---
title: "Stan Tutorial"
author: "Lauren Cappiello"
date: "2/8/2018"
output: pdf_document
fig_width: 5
fig_height: 3
---

## Installing Stan

**Prerequisites**: R (or RStudio)

**Toolchain**: Stan requires a toolchain to compile and run C++ code through R.

**Configuration**: get R ready to install Stan

**Installing Stan**: the RStan package

The following links will take you through the appropriate methods for your operating system:

- [\textcolor{blue}{Installing RStan on Mac or Linux}](https://github.com/stan-dev/rstan/wiki/Installing-RStan-on-Mac-or-Linux)

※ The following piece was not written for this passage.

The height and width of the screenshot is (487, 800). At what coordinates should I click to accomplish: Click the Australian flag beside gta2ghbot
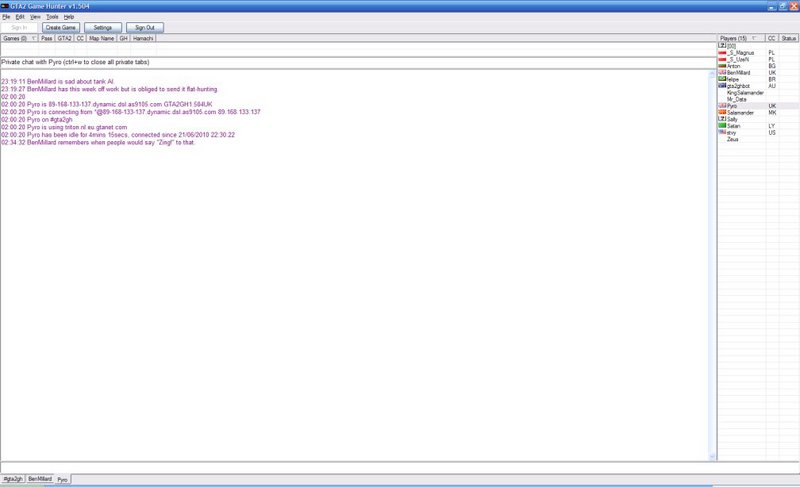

- [\textcolor{blue}{Installing RStan on Windows}](https://github.com/stan-dev/rstan/wiki/Installing-RStan-on-Windows)

[\textcolor{blue}{Not an R user?}](http://mc-stan.org/users/interfaces/index.html)

## Loading Stan in R

The loading message will suggest some parallel processing options. Be aware that the default is to use all of your computer's cores. These lines of code are included (commented out).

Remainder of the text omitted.